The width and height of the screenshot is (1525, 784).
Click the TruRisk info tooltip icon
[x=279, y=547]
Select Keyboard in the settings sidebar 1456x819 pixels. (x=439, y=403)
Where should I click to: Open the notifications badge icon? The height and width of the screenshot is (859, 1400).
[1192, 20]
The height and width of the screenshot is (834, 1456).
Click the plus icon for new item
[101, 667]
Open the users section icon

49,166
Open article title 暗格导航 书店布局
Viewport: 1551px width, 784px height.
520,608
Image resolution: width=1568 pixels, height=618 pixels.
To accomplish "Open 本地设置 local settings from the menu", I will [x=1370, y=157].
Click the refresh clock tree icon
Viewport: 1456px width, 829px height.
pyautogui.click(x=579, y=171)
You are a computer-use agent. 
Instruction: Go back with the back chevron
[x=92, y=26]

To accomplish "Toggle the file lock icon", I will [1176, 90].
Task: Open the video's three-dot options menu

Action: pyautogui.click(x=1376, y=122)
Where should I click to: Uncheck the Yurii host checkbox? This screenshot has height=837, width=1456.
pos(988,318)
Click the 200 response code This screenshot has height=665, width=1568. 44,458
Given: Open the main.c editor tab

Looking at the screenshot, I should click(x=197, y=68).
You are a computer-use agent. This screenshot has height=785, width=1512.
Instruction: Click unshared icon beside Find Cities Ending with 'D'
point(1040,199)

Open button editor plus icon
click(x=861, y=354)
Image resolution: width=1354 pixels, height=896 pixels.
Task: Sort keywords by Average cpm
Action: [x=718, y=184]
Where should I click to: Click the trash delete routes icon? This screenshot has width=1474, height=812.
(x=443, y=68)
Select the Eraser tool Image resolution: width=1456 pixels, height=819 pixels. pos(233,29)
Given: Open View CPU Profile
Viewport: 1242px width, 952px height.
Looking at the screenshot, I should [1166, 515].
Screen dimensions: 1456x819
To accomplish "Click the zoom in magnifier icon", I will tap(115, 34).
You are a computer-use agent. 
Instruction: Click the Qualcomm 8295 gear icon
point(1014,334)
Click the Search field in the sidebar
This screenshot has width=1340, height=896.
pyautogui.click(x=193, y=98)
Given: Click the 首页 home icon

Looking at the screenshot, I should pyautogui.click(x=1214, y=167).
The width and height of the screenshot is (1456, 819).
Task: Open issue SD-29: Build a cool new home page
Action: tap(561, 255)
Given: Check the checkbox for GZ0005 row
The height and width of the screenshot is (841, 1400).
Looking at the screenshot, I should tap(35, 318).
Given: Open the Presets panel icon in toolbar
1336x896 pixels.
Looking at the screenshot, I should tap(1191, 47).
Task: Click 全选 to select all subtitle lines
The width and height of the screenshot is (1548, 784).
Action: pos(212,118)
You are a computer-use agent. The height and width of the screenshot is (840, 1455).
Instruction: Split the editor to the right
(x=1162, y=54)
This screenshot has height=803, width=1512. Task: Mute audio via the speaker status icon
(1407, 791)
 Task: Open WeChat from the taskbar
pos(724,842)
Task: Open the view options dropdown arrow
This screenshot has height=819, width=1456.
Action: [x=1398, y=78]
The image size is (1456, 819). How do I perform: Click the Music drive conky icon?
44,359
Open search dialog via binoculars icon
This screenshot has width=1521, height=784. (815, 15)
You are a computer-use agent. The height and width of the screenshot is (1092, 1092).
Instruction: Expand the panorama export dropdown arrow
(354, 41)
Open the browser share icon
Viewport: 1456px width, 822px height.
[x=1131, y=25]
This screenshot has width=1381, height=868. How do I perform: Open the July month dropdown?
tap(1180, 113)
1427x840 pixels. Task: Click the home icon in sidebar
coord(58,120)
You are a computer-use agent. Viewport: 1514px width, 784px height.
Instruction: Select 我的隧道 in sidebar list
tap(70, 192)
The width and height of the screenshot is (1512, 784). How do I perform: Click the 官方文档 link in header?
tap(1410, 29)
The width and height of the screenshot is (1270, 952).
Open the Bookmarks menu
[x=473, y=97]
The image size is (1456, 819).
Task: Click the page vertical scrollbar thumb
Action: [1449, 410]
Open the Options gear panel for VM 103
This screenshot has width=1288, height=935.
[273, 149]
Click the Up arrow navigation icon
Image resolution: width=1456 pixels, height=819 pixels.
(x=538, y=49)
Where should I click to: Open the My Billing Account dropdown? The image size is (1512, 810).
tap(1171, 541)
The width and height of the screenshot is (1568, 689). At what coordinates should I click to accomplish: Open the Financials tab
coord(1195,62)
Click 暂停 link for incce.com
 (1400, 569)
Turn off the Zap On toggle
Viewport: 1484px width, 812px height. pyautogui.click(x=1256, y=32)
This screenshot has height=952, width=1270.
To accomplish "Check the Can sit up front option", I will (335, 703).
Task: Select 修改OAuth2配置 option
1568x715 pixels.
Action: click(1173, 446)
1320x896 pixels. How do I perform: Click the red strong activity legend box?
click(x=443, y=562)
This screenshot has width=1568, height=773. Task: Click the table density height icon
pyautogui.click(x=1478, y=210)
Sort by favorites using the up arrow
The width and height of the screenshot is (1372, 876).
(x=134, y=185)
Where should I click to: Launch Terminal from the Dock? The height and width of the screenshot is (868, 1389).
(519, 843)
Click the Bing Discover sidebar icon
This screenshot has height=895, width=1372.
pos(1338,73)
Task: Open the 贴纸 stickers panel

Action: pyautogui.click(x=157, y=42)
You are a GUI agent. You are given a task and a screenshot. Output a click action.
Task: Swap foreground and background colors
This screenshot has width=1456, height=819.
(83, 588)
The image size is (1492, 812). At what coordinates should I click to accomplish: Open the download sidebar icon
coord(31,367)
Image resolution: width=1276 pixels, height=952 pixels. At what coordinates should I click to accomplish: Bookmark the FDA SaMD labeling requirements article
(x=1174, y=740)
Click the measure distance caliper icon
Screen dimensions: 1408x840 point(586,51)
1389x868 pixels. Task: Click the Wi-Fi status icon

TASK REQUIREMENTS: Transcribe the records above exactly.

WRITTEN ANSWER:
The width and height of the screenshot is (1525, 784).
Click the TruRisk info tooltip icon
[x=279, y=547]
Select Keyboard in the settings sidebar 1456x819 pixels. (x=439, y=403)
Where should I click to: Open the notifications badge icon? The height and width of the screenshot is (859, 1400).
[1192, 20]
The height and width of the screenshot is (834, 1456).
Click the plus icon for new item
[101, 667]
Open the users section icon

49,166
Open article title 暗格导航 书店布局
Viewport: 1551px width, 784px height.
520,608
Image resolution: width=1568 pixels, height=618 pixels.
To accomplish "Open 本地设置 local settings from the menu", I will [x=1370, y=157].
Click the refresh clock tree icon
Viewport: 1456px width, 829px height.
pyautogui.click(x=579, y=171)
You are a computer-use agent. 
Instruction: Go back with the back chevron
[x=92, y=26]

To accomplish "Toggle the file lock icon", I will [1176, 90].
Task: Open the video's three-dot options menu

Action: pyautogui.click(x=1376, y=122)
Where should I click to: Uncheck the Yurii host checkbox? This screenshot has height=837, width=1456.
pos(988,318)
Click the 200 response code This screenshot has height=665, width=1568. 44,458
Given: Open the main.c editor tab

Looking at the screenshot, I should click(x=197, y=68).
You are a computer-use agent. This screenshot has height=785, width=1512.
Instruction: Click unshared icon beside Find Cities Ending with 'D'
point(1040,199)

Open button editor plus icon
click(x=861, y=354)
Image resolution: width=1354 pixels, height=896 pixels.
Task: Sort keywords by Average cpm
Action: [x=718, y=184]
Where should I click to: Click the trash delete routes icon? This screenshot has width=1474, height=812.
(x=443, y=68)
Select the Eraser tool Image resolution: width=1456 pixels, height=819 pixels. pos(233,29)
Given: Open View CPU Profile
Viewport: 1242px width, 952px height.
Looking at the screenshot, I should [1166, 515].
Screen dimensions: 1456x819
To accomplish "Click the zoom in magnifier icon", I will tap(115, 34).
You are a computer-use agent. 
Instruction: Click the Qualcomm 8295 gear icon
point(1014,334)
Click the Search field in the sidebar
This screenshot has width=1340, height=896.
pyautogui.click(x=193, y=98)
Given: Click the 首页 home icon

Looking at the screenshot, I should pyautogui.click(x=1214, y=167).
The width and height of the screenshot is (1456, 819).
Task: Open issue SD-29: Build a cool new home page
Action: tap(561, 255)
Given: Check the checkbox for GZ0005 row
The height and width of the screenshot is (841, 1400).
Looking at the screenshot, I should tap(35, 318).
Given: Open the Presets panel icon in toolbar
1336x896 pixels.
Looking at the screenshot, I should tap(1191, 47).
Task: Click 全选 to select all subtitle lines
The width and height of the screenshot is (1548, 784).
Action: pos(212,118)
You are a computer-use agent. The height and width of the screenshot is (840, 1455).
Instruction: Split the editor to the right
(x=1162, y=54)
This screenshot has height=803, width=1512. Task: Mute audio via the speaker status icon
(1407, 791)
 Task: Open WeChat from the taskbar
pos(724,842)
Task: Open the view options dropdown arrow
This screenshot has height=819, width=1456.
Action: [x=1398, y=78]
The image size is (1456, 819). How do I perform: Click the Music drive conky icon?
44,359
Open search dialog via binoculars icon
This screenshot has width=1521, height=784. (815, 15)
You are a computer-use agent. The height and width of the screenshot is (1092, 1092).
Instruction: Expand the panorama export dropdown arrow
(354, 41)
Open the browser share icon
Viewport: 1456px width, 822px height.
[x=1131, y=25]
This screenshot has width=1381, height=868. How do I perform: Open the July month dropdown?
tap(1180, 113)
1427x840 pixels. Task: Click the home icon in sidebar
coord(58,120)
You are a computer-use agent. Viewport: 1514px width, 784px height.
Instruction: Select 我的隧道 in sidebar list
tap(70, 192)
The width and height of the screenshot is (1512, 784). How do I perform: Click the 官方文档 link in header?
tap(1410, 29)
The width and height of the screenshot is (1270, 952).
Open the Bookmarks menu
[x=473, y=97]
The image size is (1456, 819).
Task: Click the page vertical scrollbar thumb
Action: [1449, 410]
Open the Options gear panel for VM 103
This screenshot has width=1288, height=935.
[273, 149]
Click the Up arrow navigation icon
Image resolution: width=1456 pixels, height=819 pixels.
(x=538, y=49)
Where should I click to: Open the My Billing Account dropdown? The image size is (1512, 810).
tap(1171, 541)
The width and height of the screenshot is (1568, 689). At what coordinates should I click to accomplish: Open the Financials tab
coord(1195,62)
Click 暂停 link for incce.com
 (1400, 569)
Turn off the Zap On toggle
Viewport: 1484px width, 812px height. pyautogui.click(x=1256, y=32)
This screenshot has height=952, width=1270.
To accomplish "Check the Can sit up front option", I will (335, 703).
Task: Select 修改OAuth2配置 option
1568x715 pixels.
Action: click(1173, 446)
1320x896 pixels. How do I perform: Click the red strong activity legend box?
click(x=443, y=562)
This screenshot has width=1568, height=773. Task: Click the table density height icon
pyautogui.click(x=1478, y=210)
Sort by favorites using the up arrow
The width and height of the screenshot is (1372, 876).
(x=134, y=185)
Where should I click to: Launch Terminal from the Dock? The height and width of the screenshot is (868, 1389).
(519, 843)
Click the Bing Discover sidebar icon
This screenshot has height=895, width=1372.
pos(1338,73)
Task: Open the 贴纸 stickers panel

Action: pyautogui.click(x=157, y=42)
You are a GUI agent. You are given a task and a screenshot. Output a click action.
Task: Swap foreground and background colors
This screenshot has width=1456, height=819.
(83, 588)
The image size is (1492, 812). At what coordinates should I click to accomplish: Open the download sidebar icon
coord(31,367)
Image resolution: width=1276 pixels, height=952 pixels. At what coordinates should I click to accomplish: Bookmark the FDA SaMD labeling requirements article
(x=1174, y=740)
Click the measure distance caliper icon
Screen dimensions: 1408x840 point(586,51)
1389x868 pixels. Task: Click the Wi-Fi status icon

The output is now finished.